§ PROBLEM REQUIREMENTS
Your answer should be every line of the records that contains the word "computer".

(Data entries)
↓
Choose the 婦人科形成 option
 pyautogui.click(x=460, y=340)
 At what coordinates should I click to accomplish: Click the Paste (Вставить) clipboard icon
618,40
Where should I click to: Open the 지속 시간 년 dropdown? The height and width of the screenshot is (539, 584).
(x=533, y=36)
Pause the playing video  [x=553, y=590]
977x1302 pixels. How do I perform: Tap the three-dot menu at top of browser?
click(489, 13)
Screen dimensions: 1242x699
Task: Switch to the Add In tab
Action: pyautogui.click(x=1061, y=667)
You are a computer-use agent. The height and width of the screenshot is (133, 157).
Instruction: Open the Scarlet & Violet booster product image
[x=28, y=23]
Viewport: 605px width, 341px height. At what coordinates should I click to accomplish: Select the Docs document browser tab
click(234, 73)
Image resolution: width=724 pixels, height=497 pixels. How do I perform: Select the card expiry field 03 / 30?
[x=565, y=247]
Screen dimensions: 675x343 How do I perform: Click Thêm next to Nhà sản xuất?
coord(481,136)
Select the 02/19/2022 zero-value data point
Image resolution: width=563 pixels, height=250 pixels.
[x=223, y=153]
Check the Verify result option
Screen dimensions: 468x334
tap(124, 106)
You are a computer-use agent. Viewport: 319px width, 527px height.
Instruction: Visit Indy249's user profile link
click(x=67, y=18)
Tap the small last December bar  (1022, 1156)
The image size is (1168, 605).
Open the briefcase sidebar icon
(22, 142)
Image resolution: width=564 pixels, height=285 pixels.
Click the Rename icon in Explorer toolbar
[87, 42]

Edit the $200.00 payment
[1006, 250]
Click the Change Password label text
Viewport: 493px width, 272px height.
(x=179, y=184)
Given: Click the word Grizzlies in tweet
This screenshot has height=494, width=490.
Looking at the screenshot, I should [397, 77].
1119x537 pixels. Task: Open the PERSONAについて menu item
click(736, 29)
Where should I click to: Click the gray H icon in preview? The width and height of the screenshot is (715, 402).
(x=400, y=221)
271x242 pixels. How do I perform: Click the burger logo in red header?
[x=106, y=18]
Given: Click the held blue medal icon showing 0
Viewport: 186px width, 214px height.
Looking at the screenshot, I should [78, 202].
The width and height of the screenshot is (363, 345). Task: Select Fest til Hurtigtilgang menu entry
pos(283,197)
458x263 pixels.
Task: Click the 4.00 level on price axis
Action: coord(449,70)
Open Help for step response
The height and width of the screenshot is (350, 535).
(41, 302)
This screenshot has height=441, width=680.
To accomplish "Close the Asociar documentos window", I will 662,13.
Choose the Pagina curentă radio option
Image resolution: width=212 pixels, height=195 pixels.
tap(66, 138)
↑
§ RESULT BELOW
You are a computer-use agent. The height and width of the screenshot is (133, 157).
You are a computer-use agent. Viewport: 319px width, 527px height.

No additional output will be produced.